Scientists discover how mother-of-pearl composes itself into a perfect structure

In a new study published in Natural Physics, researchers from the B CUBE – Center for Molecular Bioengineering at the TU Dresden and the European Synchrotron Radiation Facility (ESRF) in Grenoble, describe for the first time that structural defects in the self-collecting neck attract and eliminate each other, which eventually leads to a perfect periodic structure.

Molluscs build shells to protect their soft tissues from predators. Nacre, also known as the mother of pearl, has an intricate, very regular structure that makes it an incredibly strong material. Depending on the species, the veins can grow about ten inches long. No matter the size, each nacre is constructed of materials laid down simultaneously by a multitude of single cells. How exactly this extremely periodic and uniform structure emerges from the initial deviation was hitherto unknown.
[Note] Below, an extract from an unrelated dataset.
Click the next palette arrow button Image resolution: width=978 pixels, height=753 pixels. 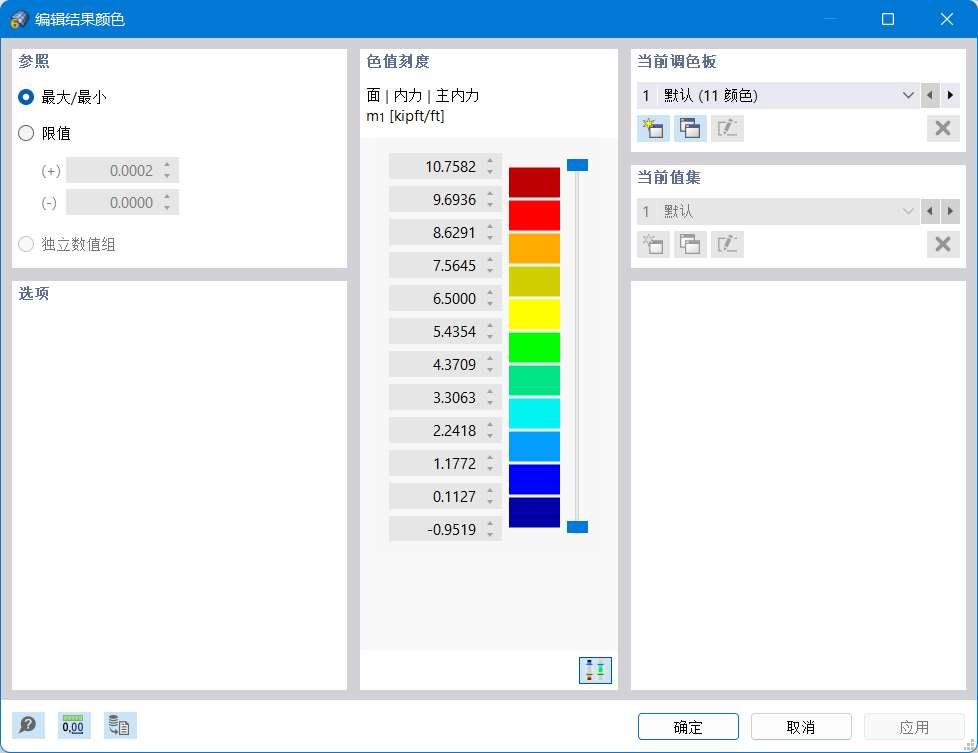[x=950, y=95]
Nacre formation begins uncoordinated with the cells depositing the material in different places simultaneously. It is not surprising that the early post-acid structure is not very frequent. At this point, it is full of flaws. “At the very beginning, the layered mineral-organic tissue is full of structural defects that propagate through a number of layers like a helix. In reality, it looks like a spiral staircase with either right- or left-handed orientation,” says Dr. Igor Zlotnikov, research group leader at the B CUBE – Center for Molecular Bioengineering at the TU Dresden. “The role of these defects in the formation of such a periodic tissue has never been determined. On the other hand, the adult neck is not defect-free, with a regular, uniform structure. How can perfection result from such disorder?
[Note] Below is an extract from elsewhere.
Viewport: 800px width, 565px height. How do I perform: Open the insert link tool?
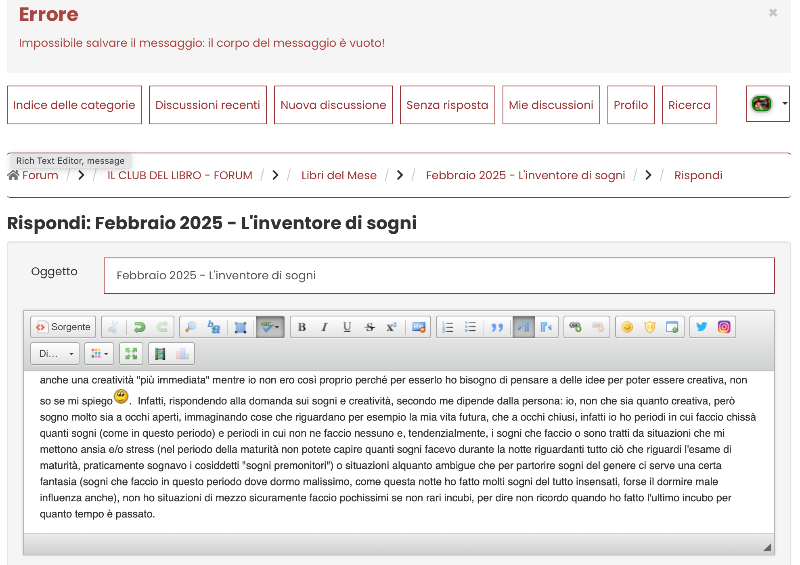(x=574, y=327)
The researchers from the Zlotnikov group worked with the European Synchrotron Radiation Facility (ESRF) in Grenoble to investigate the internal structure of the early and adult necks in great detail. Using synchrotron-based holographic X-ray nano-tomography, the researchers were able to capture the growth of blood loss over time. “Nacre is an extremely fine structure with organic characteristics of less than 50 nm. Beamline ID16A to the ESRF has given us an unprecedented ability to visualize the blood in three dimensions,” explains dr. Zlotnikov. “The combination of electron-dense and extremely periodic inorganic platelets with delicate and slender organic interfaces makes nacre a challenging structure for the image. Cryogenic imaging has helped us achieve the resolution we need,” explains dr. Pacureanu of the X-ray Nanoprobe Group at the ESRF.

Analyzing data was quite a challenge. The researchers developed a segmentation algorithm using neural networks and trained it to separate different layers nakre. In this way, they were able to follow what happens to the structural defects as the neck grows.
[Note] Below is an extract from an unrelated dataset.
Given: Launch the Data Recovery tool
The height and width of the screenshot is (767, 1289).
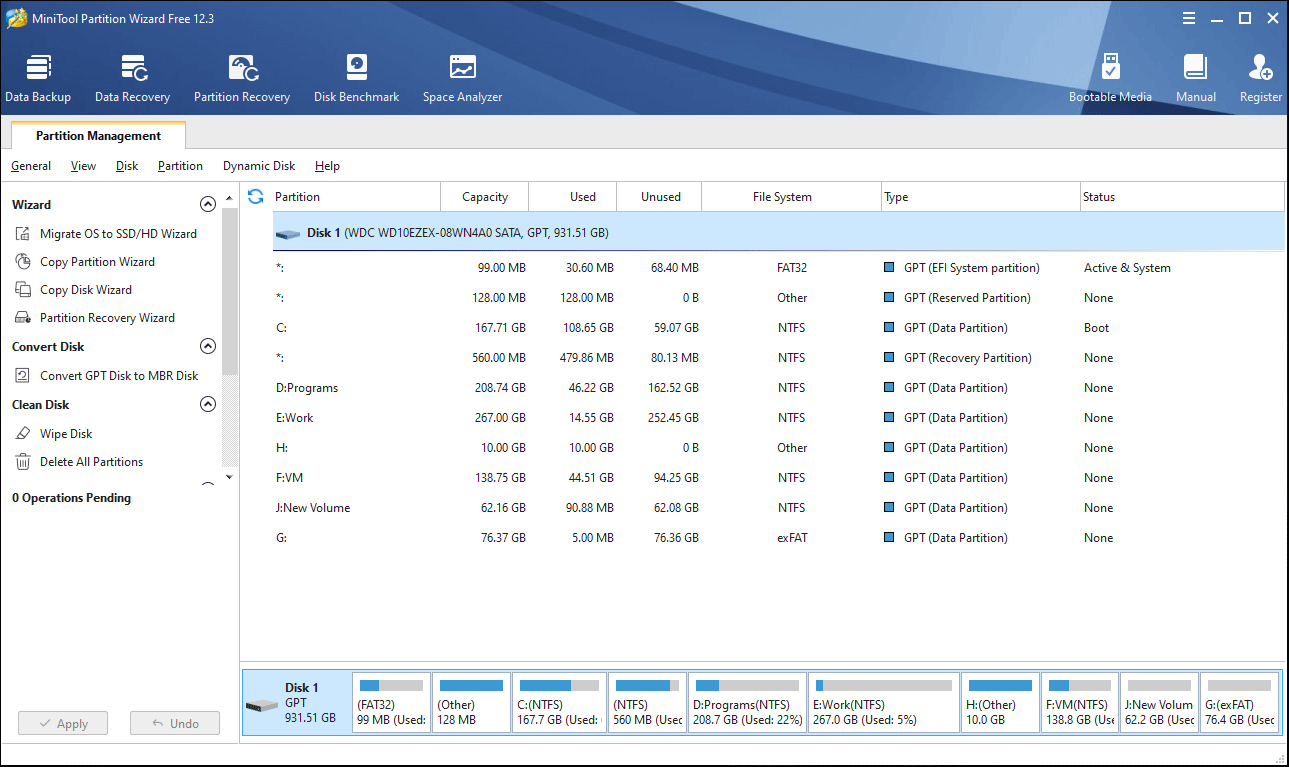Looking at the screenshot, I should tap(132, 79).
The behavior of structural defects in a growing nakre was surprising. Defects of the opposite screw direction attracted from great distances to each other. The right- and left-handed flaws moved through the structure until they met and canceled each other out. These events led to a tissue-wide synchronization. Over time, it developed the structure into a perfectly smooth and error-free shape.

Periodic structures similar to nature are produced by many different species of animals. The researchers believe that the newly discovered mechanism may not only drive the formation of the blood nose, but also other biogenic structures.